No need to increase dose of influenza vaccine for haemodialysis patients
The high-dose influenza vaccine (HDV) confers no additional protection beyond the standard-dose vaccine (SDV) in terms of all-cause mortality or influenza-related outcomes in adults undergoing maintenance haemodialysis, as shown in a recent study.
Researchers accessed the US Renal Data System and identified 507,552 adult patients who were undergoing in-centre maintenance haemodialysis between the 2010–2011 and 2014–2015 influenza seasons. Of the patients, 97.4 percent received SDV and 2.6 percent received HDV within 225,215 influenza patient-seasons.

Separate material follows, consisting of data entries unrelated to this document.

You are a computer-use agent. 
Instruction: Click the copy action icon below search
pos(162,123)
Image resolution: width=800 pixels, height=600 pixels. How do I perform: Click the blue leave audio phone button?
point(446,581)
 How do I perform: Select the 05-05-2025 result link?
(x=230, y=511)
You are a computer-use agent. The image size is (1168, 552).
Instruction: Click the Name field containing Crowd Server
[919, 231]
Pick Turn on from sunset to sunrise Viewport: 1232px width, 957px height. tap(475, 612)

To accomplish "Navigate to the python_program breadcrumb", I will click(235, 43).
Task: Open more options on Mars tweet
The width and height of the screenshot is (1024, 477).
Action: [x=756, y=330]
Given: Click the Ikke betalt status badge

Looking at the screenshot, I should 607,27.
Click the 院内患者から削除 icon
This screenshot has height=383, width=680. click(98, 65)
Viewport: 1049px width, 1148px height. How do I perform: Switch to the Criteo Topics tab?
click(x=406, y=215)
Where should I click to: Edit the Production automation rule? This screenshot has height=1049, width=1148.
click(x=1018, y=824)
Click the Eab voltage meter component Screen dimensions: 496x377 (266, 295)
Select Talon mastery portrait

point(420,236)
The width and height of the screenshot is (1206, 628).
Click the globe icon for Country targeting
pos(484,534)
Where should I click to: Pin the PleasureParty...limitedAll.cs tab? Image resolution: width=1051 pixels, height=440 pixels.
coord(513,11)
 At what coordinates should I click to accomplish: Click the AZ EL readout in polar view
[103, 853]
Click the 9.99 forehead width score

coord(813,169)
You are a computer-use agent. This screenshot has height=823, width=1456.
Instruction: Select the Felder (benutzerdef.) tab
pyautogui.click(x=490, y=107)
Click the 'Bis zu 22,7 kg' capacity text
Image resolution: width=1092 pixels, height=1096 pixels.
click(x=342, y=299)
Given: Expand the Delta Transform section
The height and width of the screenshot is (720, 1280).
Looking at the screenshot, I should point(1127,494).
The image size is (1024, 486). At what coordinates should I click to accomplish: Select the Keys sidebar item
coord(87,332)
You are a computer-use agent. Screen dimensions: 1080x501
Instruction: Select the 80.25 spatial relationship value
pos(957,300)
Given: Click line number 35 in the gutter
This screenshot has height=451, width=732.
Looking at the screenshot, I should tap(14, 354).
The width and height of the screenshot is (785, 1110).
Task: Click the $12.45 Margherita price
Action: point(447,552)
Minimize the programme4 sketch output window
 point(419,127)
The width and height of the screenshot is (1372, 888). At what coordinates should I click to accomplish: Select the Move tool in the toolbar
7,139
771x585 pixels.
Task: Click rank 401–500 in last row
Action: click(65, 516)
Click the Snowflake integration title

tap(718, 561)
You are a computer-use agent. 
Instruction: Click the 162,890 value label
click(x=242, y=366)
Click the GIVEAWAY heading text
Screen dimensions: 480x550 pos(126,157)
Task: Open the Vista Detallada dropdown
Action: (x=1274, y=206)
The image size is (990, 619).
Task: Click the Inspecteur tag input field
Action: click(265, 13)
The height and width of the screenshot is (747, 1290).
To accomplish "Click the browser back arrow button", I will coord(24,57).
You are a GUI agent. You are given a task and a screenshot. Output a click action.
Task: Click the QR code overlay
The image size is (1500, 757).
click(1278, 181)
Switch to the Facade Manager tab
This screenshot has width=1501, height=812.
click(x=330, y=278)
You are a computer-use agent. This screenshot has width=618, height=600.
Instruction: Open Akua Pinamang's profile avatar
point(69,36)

Outcomes during the influenza season did not significantly differ between the HDV and SDV groups. The risk difference, obtained by propensity score weighting of Kaplan-Meier functions, was −0.08 percent (95 percent CI, −0.85 to 0.80) for all-cause mortality, 0.15 percent (−0.69 to 0.93) for hospitalization due to influenza or pneumonia, and 0.00 percent (−1.50 to 1.08) for influenza-like illness.
Results were similar in subgroups defined by age group, influenza season, dialysis vintage, month of influenza vaccination and vaccine valence.
In light of the present data, the researchers stressed that the additional cost and side effects associated with HDV should be considered when offering the vaccine.
The present study was limited by residual confounding and outcome misclassification. Additional research is needed to investigate HDV and other influenza vaccine strategies.